Even with the lighter load, the buss continued to go slow. However, the other buss had already gone too far to be of any help anymore, so we just had to keep going. With the hope that the buss would make it.

Trust me, by the time we rolled into the camp grounds at one in the morning, knowing we would have to get up in an hour in a half to start hiking, I had gotten some thinking time in. Spending approximately thirty hours in a buss will do that to you.

It was so nice to come to our tents already put up for us. We were just going to sleep on the ground if they were not. However, our brother and sister core set them up for us (whom we had only briefly met before leaving Texas and did not ride on the same buss with. They are cool).

Having about a half an hour of sleep in a tent and maybe three or four in the buss since leaving Teen Mania, we got up at two thirty and get ready for the hike (a mere blink in the riders of buss 404’s trip). After another buss ride, but much shorter, and some break fast, an apple and I saved the rest for the hike, we started our hike up Halite Peak in Estes park. Shannon (my CA (core advisor)) was the leader of the hiking group I was in. Other than Shannon and myself, we had Andrea from my room and there were three guys from our brother core, Zack, Bradley, and Jeremy, and two girls from our sister core, Anna and Jennifer.

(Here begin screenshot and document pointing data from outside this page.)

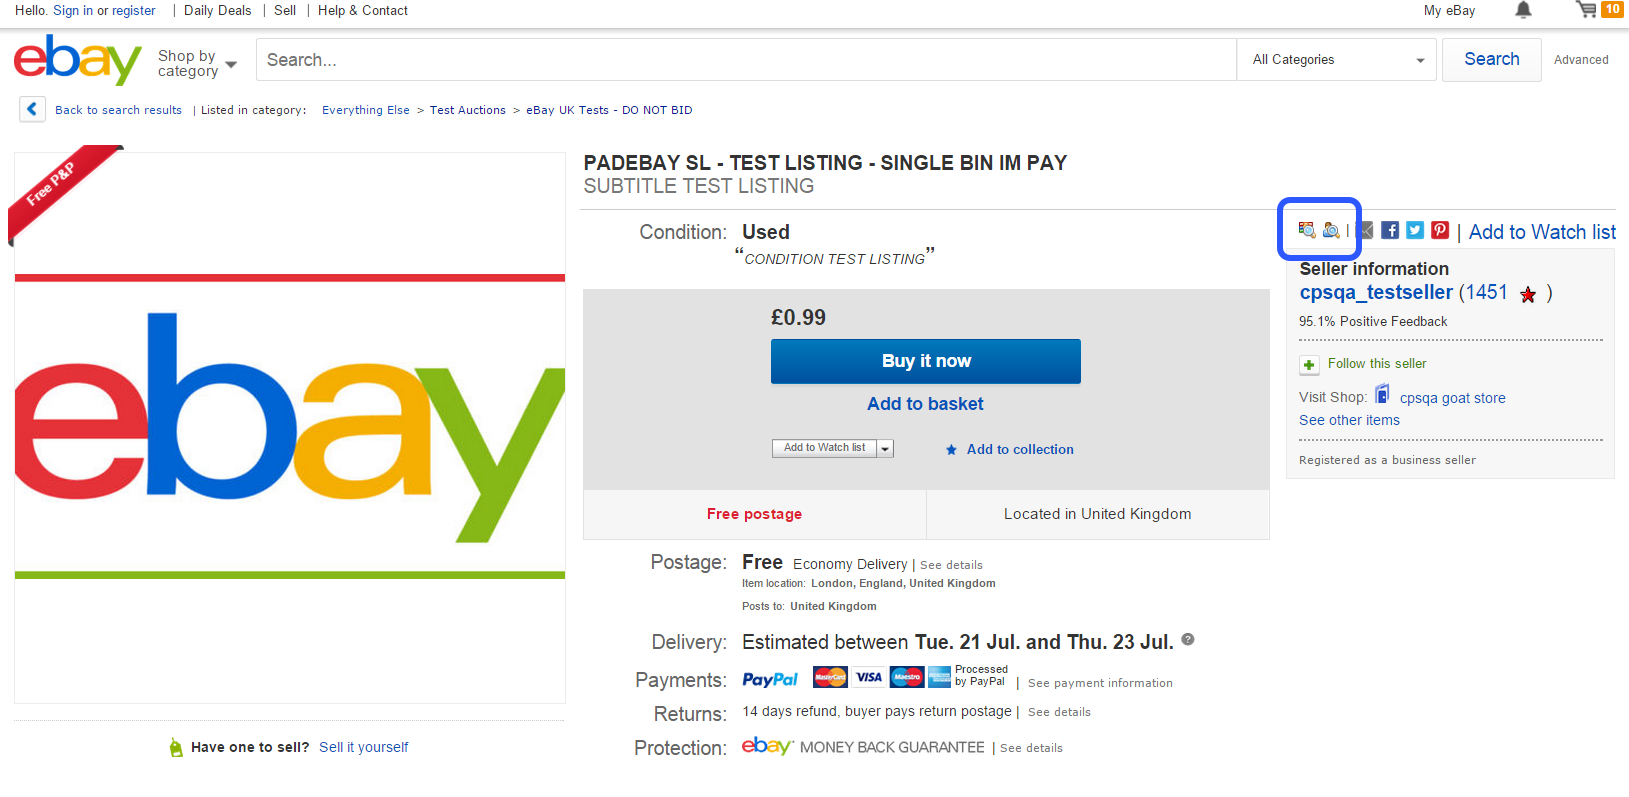The image size is (1629, 797).
Task: Click the shop icon beside cpsqa goat store
Action: coord(1383,393)
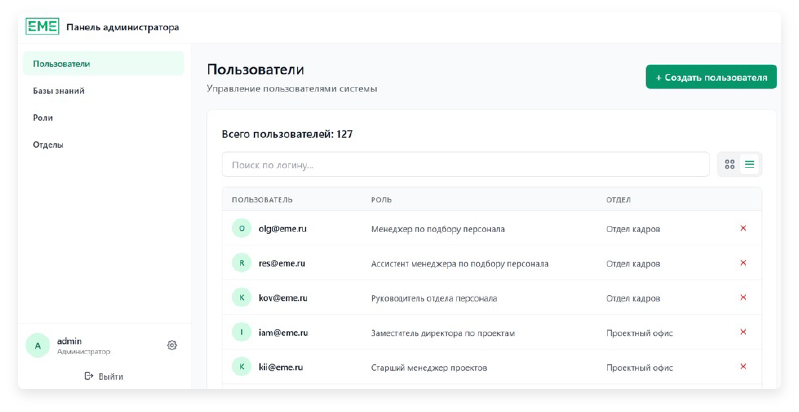Remove user res@eme.ru via red X
Image resolution: width=799 pixels, height=412 pixels.
[x=742, y=263]
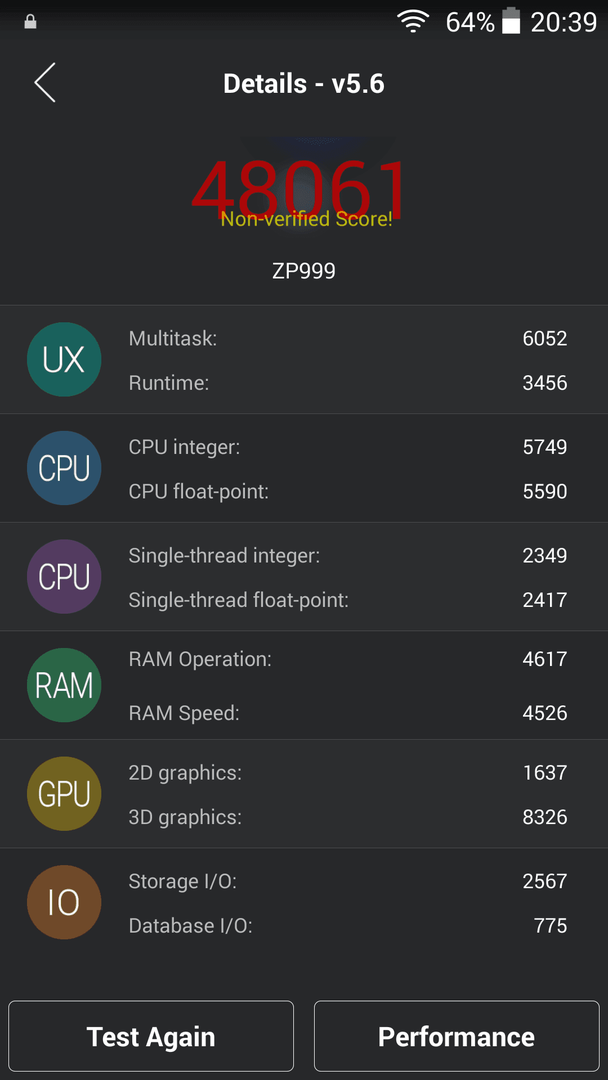Tap the green RAM category icon
The height and width of the screenshot is (1080, 608).
64,685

It was cool watching the sun rise as we hiked. I loved seeing it climb over the mountains once again. The stars were cool too. There seem to be so many more on the side of that mountain than in TX. Also, the cool of the morning is truly cool. :D

The hike up seemed so much quicker than the hike down. However, the last stretch up was hard. It was pretty steep and rocky. I found myself continually using my hands to help me along. That was the only part of it that I got in any way out-of-breath. I felt bad for the people who were having a hard time breathing up there at twelve thousand feet ( a little over really), but at times I too quickly overlooked it (I sadly admit). I think I could have done better with looking out for them more, and not just always wanting to be moving. No, it is not that I never wanted a break or did not look around me at all, but I did not need as many breaks because I could breath.

Anyway, once we got down and found we were not lost (we thought we might have taken a wrong turn on the way down) and did not need Jeremy to kill something to eat for us (though he gladly offered), we had to eat, pack up, and leave (those of us on the slow buss (buss 404)).

It broke down and we had to sit in the ditch as Jason worked on it, more times than I could keep count of. Finely, we left it for dead on the side of the road and piled into another buss that was following us to try and help along the way. Packed so tight you could hardly move at times, we drove on for the next six hours of our trip. As we were driving, Randy started us off in a time of worship and prayer. He asked us to pray for a lot of different things and also gave us time to pray for each other and things we thought of.

Getting to TM around one in the morning and getting off the buss, was very nice. So was sleeping in that next morning. Then getting up eating breakfast, and going right back to bed. :D

Thursday, September 1, 2005

Spam

I think I need to find a way to block some people from commenting on my blog. Sorry about this guys. Hopefully it has not scared anyone away. I know I got tired of even seeing the comments.

At least some people love me and don't just use my net space for junk.
**sniff...sniff...

Anyway, I will blog more soon. For now I will just type it up on my computer and put it online when I go to my Aunt and Uncle's (if I go this weekend).